- ACTION ITEM
What number of lines in the listing contain "Jarrets"? Answer with that number only.

- MATERIAL PROVIDED
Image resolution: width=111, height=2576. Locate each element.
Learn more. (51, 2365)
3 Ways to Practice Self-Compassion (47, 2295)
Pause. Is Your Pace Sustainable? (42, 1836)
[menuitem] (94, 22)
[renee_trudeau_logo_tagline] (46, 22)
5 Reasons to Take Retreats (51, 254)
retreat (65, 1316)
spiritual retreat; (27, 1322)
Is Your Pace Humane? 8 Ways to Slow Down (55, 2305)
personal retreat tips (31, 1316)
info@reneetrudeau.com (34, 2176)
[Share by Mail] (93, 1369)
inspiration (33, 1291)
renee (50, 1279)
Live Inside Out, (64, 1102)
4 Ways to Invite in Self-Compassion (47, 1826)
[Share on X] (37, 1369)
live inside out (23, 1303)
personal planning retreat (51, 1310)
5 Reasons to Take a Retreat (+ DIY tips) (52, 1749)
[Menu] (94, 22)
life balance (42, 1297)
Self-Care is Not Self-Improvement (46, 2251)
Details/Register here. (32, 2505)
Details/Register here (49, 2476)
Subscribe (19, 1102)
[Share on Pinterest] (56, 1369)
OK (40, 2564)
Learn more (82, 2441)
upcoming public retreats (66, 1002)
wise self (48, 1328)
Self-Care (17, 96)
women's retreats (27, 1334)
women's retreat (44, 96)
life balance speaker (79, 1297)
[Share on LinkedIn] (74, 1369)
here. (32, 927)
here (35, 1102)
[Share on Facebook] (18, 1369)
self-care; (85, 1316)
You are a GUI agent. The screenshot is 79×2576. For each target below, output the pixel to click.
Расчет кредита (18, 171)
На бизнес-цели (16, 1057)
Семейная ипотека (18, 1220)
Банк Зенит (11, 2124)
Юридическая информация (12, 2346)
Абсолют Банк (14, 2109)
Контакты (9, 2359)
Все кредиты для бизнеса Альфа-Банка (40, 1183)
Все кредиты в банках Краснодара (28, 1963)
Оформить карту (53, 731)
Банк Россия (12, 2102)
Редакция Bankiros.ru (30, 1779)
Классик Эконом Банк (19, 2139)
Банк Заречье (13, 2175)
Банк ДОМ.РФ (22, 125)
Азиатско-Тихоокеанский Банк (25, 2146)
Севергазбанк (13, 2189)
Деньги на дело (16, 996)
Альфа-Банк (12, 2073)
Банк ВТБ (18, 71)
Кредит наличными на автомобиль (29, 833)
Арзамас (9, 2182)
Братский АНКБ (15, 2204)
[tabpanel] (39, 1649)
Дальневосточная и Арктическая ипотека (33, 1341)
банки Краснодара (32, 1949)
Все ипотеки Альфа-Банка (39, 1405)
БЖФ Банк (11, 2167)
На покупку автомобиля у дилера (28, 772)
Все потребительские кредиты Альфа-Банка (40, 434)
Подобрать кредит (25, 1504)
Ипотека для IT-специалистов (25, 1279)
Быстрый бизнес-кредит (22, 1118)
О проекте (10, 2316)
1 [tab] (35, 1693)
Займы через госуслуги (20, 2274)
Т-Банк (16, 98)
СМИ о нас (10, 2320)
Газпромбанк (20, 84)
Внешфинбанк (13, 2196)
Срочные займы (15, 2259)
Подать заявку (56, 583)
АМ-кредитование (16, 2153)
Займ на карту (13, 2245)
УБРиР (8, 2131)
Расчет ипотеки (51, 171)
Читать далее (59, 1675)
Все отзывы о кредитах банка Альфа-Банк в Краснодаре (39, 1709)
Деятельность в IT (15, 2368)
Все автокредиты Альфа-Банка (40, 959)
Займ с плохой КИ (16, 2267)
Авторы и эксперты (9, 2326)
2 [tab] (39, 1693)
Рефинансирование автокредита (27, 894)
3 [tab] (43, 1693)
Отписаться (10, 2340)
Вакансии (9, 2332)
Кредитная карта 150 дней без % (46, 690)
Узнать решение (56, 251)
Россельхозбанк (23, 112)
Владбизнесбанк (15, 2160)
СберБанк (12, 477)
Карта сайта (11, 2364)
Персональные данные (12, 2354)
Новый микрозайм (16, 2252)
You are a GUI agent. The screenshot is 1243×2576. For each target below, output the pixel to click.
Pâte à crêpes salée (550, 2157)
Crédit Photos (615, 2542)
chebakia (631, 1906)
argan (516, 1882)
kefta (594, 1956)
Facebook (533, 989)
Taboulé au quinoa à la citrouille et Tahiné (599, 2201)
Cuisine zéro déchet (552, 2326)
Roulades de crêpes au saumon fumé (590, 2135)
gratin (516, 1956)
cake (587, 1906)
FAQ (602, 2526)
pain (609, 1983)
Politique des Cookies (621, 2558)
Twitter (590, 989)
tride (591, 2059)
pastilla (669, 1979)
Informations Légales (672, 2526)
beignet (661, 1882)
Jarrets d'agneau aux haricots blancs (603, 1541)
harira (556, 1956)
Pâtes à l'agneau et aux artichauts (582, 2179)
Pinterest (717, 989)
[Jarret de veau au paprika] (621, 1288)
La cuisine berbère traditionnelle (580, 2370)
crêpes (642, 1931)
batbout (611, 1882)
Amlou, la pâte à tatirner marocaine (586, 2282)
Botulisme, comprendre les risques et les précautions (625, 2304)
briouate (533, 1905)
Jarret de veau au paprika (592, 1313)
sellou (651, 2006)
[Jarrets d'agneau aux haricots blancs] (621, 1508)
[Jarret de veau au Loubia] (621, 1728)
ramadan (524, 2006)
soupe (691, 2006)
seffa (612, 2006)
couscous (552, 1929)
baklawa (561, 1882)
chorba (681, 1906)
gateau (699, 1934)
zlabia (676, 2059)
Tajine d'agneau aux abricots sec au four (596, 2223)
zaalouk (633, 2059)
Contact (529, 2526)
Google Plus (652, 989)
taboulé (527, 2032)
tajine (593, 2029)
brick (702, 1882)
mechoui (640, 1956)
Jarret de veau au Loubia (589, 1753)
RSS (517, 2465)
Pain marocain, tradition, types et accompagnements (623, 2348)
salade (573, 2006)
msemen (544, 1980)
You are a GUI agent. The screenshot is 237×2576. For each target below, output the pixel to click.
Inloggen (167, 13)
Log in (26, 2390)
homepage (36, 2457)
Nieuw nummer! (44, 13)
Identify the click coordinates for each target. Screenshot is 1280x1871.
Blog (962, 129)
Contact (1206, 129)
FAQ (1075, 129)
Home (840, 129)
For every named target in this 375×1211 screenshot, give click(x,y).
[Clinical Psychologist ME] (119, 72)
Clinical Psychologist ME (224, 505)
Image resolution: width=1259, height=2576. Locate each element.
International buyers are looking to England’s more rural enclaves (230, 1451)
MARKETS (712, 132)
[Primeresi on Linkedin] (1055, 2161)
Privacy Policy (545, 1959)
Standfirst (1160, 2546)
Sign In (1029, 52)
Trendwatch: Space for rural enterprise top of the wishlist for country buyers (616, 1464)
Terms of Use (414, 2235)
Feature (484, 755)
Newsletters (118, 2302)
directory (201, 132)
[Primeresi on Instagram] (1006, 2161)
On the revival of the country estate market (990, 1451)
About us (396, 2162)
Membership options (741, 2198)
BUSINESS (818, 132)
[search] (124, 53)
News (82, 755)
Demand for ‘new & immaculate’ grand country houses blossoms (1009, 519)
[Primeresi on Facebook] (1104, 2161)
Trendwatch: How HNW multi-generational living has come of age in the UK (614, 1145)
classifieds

- EXERCISE OUTPUT
2